As with the Illinois game, Penn State went into the locker room at halftime looking unconvincing on the offensive side of the ball. Against the Fighting Illini, the Nittany Lions scored 16 points in the first half, though nine of those points came from field goals. In the first half Saturday, Penn State put up just 10 points, albeit against one of the nation’s highly-respected defenses.
But Penn State didn’t lose its mojo. The Nittany Lions put together a strong third quarter, as they so often have this season, and began to run away with the game. Some would call it a halftime reset. James Franklin said it’s consistent offensive play-calling.
“I think our kids settled down,” Franklin said after the White Out. “I think we got a pretty good idea of what they did well, and I thought Mike [Yurcich] did a really good job of calling and not getting bored against an Iowa defense who is damn good and not get bored of the plays that were consistently getting us five to six yards and coming back to them.”
That patience and consistency has been key for Penn State’s offense as of late. The Nittany Lions aren’t always exciting to watch, but they’ve gotten the job done through the first four games. The win over Iowa marked the 11th straight game that Penn State has put up 30 points against its opponent — the longest active streak in FBS football.

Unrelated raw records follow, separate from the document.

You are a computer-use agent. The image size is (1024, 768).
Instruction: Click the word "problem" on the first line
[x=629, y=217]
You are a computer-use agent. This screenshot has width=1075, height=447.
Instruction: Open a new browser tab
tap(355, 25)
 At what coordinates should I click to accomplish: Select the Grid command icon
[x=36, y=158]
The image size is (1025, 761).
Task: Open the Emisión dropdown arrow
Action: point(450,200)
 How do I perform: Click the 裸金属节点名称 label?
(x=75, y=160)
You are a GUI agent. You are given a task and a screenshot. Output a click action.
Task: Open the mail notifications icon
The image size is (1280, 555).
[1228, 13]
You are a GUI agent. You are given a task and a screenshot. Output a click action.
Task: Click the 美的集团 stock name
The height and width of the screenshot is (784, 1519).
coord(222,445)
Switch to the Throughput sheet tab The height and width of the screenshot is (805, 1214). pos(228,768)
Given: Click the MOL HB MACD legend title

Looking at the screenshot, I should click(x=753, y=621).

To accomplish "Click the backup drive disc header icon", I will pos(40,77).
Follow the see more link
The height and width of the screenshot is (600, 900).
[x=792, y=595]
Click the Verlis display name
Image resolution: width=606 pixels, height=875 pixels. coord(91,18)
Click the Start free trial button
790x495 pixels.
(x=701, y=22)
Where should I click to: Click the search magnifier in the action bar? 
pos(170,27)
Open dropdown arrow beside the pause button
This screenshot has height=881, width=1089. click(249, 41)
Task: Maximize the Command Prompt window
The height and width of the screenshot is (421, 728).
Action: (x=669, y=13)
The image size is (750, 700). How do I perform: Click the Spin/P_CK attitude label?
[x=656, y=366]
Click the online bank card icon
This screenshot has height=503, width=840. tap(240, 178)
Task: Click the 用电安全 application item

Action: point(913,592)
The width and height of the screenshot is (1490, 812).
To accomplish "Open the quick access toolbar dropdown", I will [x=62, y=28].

Penn State isn’t exciting because it doesn’t have those big plays that get a crowd going, though. Allar threw four touchdown passes against the Hawkeyes but only finished the game with 166 passing yards. The running backs have struggled to generate rushes longer than 20 yards, and Nick Singleton and Kaytron Allen finished the game with 2.9 and 3.4 yards per carry, respectively.
While it isn’t generating massive plays, Penn State is doing one thing right: it has yet to turn over the ball. There have been some close calls — a fumble recovered by the offense here, a drop by a defensive back there — but the Nittany Lions are now the only team in Division I football to not give up a turnover. It’s been one of Franklin’s favorite stats this season.
“I do think we’re doing a really good job of respecting the ball in general,” Franklin said. “We’ve talked about the ball being the program. When the other team has the ball, we’re not happy about it and we’re trying to get it back and do everything we can and we’ve done a good job of that with turnovers. And then, when you’re carrying the ball, whoever it is, you’re carrying the entire program, and everybody’s hopes and dreams within the program are in your hands.”
Penn State’s offense isn’t perfect, but it has done what it needs to do through the first four weeks of the season. It’s played its own style of football en route to four wins and a No. 6 ranking in the latest AP poll. The team might not be fun to watch on TV, but it’s good enough to keep putting notches in the win column.
“We did not win the explosive-play battle,” Franklin said. “But I do think we grinded that game out, which when you’re playing a team like Iowa, you can’t get bored of grinding it out.”